My iMac wouldn’t start up yesterday. Well, first it just turned itself off while I was in the middle of something. Then it wouldn’t start up again – most of the time, I got nothing other than a glowing light when I pressed the On button; sometimes I got as far as the Apple logo.
I’d had the mysterious shutdown happen to me before, but this was the first time it wouldn’t restart afterwards. All things being equal, I figured it was a hardware problem, particularly once I found the iMac wouldn’t even boot into Target disk mode when connected via FireWire to my PowerBook. So I unplugged all the peripherals. Nothing. Final resort: I took out the extra 1GB of RAM I’d installed the first day I got the iMac.
Hooray! It worked. The iMac booted just fine.
I would then have tried to get Crucial, the company from which I bought the memory, to exchange it, but it was 8am and no one was in yet. So I waited and carried on using the iMac.
I tell you something: don’t even think about using a new Intel Mac without boosting the memory beyond 512MB because it’s unusable otherwise. A complete dog.

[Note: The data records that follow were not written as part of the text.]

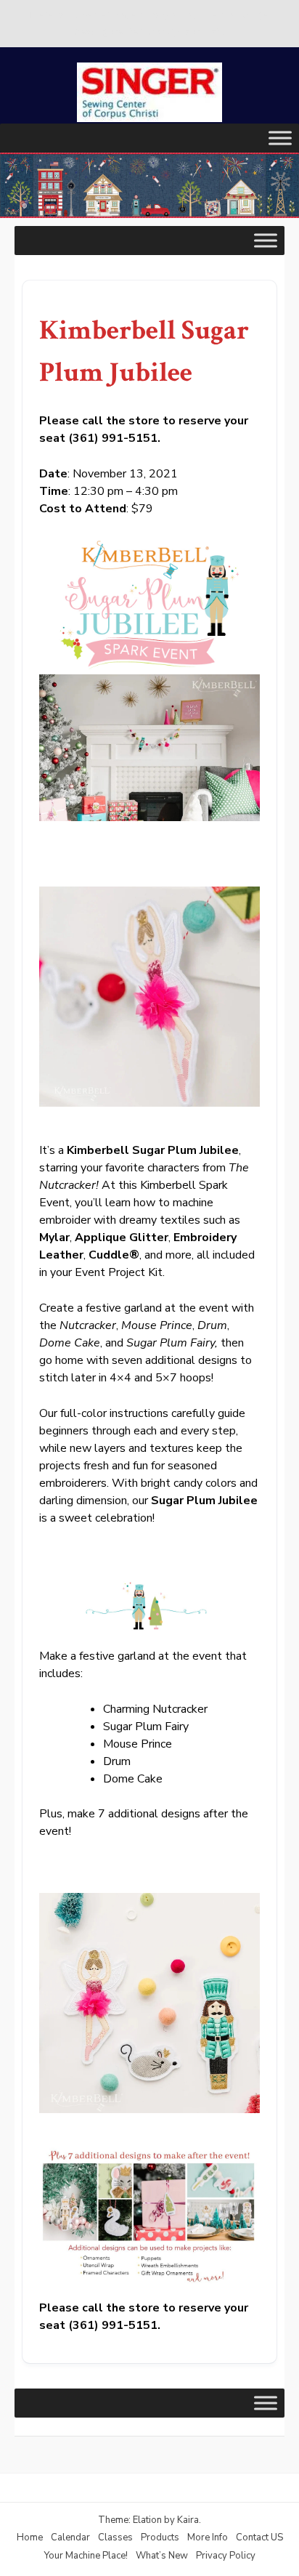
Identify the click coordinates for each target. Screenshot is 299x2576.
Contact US (259, 2537)
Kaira (188, 2520)
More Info (207, 2537)
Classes (115, 2537)
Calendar (70, 2537)
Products (160, 2537)
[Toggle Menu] (280, 138)
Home (30, 2537)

Anyway, deciding there was no way I could work in a glacier, I took a risk and decided to put the RAM chip back in. This time though, I swapped it with the chip that Apple had included in the first slot.
- The iMac works just fine again and is actually usable
- It seems a little/a lot faster than it did before the whole disaster occurred. Maybe the Crucial memory is faster than the Apple memory and it’s being used by the system for most operations, rather than the Apple memory.
- I’m mystified about what caused the freeze. Maybe the iMac had overheated and all that moving the iMac around, unscrewing the memory hatch, etc, cooled it down a bit. Or maybe one of the chips wasn’t quite seated properly and when I swapped the chips, I seated them correctly.
- I’m now working in constant fear my iMac is going to have another hiccup. After that incident with Linux a week ago, my backup strategy is becoming meticulous.